From the Editor
“FDA approves a novel drug for schizophrenia, a potential ‘game changer’”
– The Washington Post
“Will ‘Game Changer’ Antipsychotic Live Up to the Hype?”
– Medscape
Two weeks ago, for the first time in decades, the FDA approved an antipsychotic for schizophrenia with a novel mode of action. What does the data show for this medication, xanomeline-trospium chloride? Is it a “game changer” as some headlines suggest?
In the first selection, Dr. Inder Kaul (of Karuna Therapeutics) and his co-authors report on a double-blind, randomized, placebo-controlled trial that was published in JAMA Psychiatry. 256 people with schizophrenia were given the antipsychotic or the placebo and followed for five weeks. “Xanomeline-trospium was efficacious and well tolerated in people with schizophrenia experiencing acute psychosis.” We consider the study and its implications.

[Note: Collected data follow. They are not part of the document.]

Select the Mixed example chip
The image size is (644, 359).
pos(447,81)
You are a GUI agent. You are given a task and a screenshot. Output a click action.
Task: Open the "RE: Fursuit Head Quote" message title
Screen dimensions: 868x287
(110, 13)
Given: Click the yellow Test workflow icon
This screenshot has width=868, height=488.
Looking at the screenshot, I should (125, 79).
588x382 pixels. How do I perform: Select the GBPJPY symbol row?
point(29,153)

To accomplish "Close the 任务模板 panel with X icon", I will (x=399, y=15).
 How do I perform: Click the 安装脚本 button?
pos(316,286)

In contrast to this week’s first selection, the second selection looks at an older antipsychotic: clozapine. Drawing on Canadian databases, Lloyd Balbuena (of the University of Saskatchewan) and his co-authors put the risks and benefits of this medication in a new light in a paper for The British Journal of Psychiatry. They analyzed data on admissions and adverse events, with almost 50 000 participants. “Clozapine was associated with lower relapse overall, but this was accompanied by higher adverse events for adults. For children/youth, clozapine was associated with lower relapse all throughout and had no difference in adverse events compared with other antipsychotics.”

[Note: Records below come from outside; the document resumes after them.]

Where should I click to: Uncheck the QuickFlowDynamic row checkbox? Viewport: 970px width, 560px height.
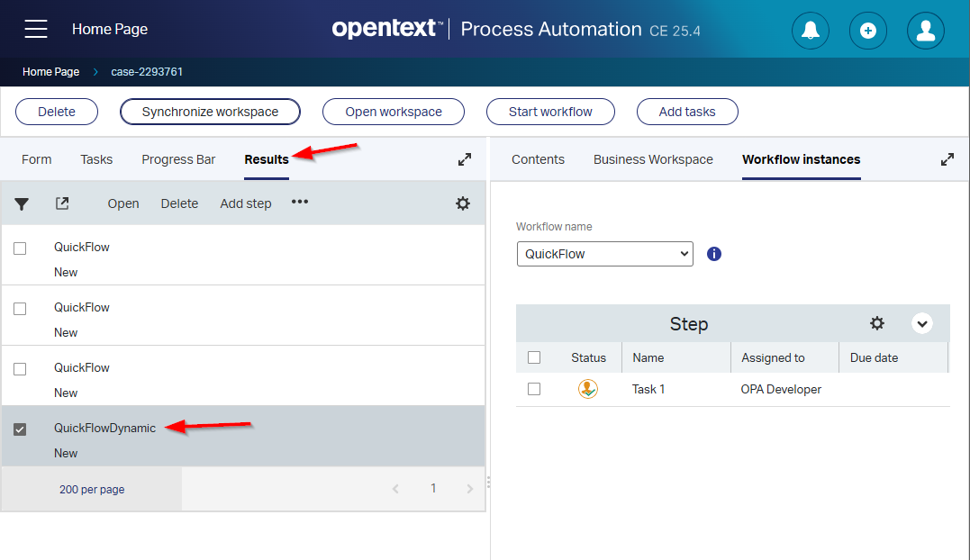20,429
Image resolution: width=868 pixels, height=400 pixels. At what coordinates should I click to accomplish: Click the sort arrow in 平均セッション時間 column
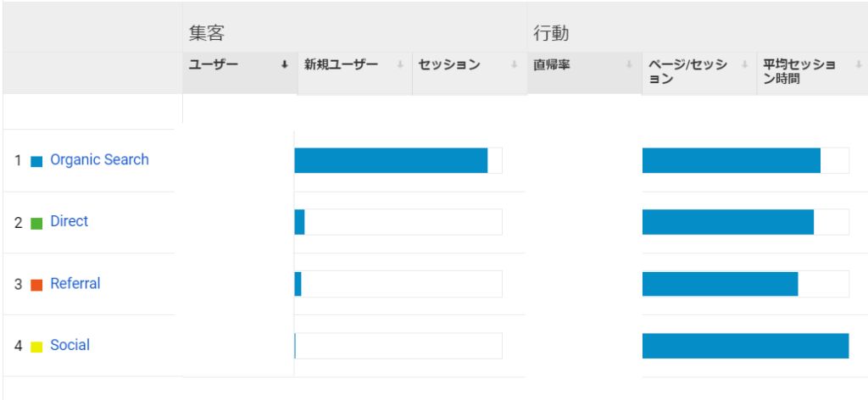tap(859, 64)

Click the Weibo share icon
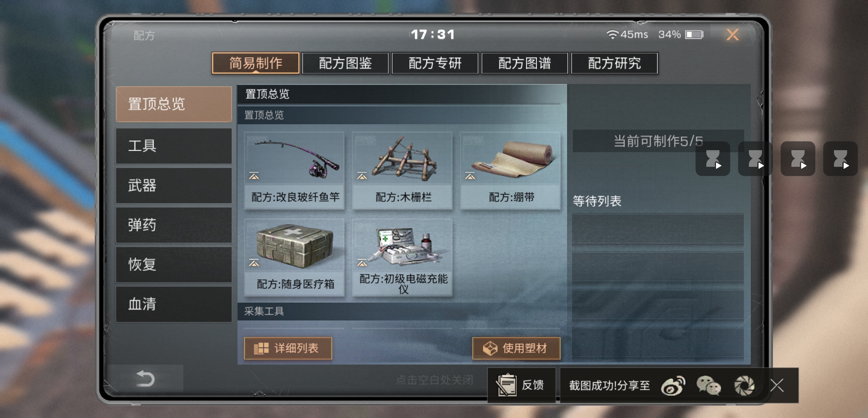click(x=673, y=385)
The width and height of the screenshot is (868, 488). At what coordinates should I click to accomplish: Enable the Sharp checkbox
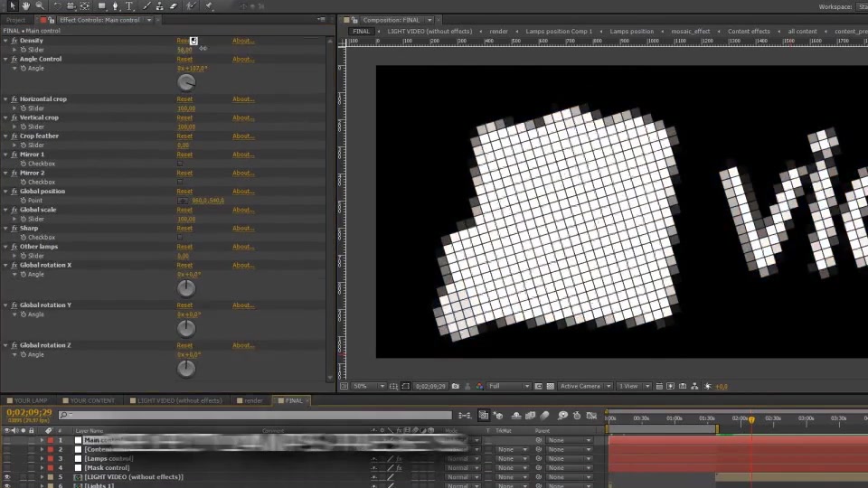click(180, 238)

And in the third selection, Susan Weiner writes about antipsychotics for Schizophrenia Bulletin. She discusses her first psychotic break, her long journey, and her ultimate recovery. In a personal essay, she also describes the connection she made with her psychiatrist and the medication that transformed her life. “The right medicine for the right person can produce sanity like a miracle drug, and all is once again bright.”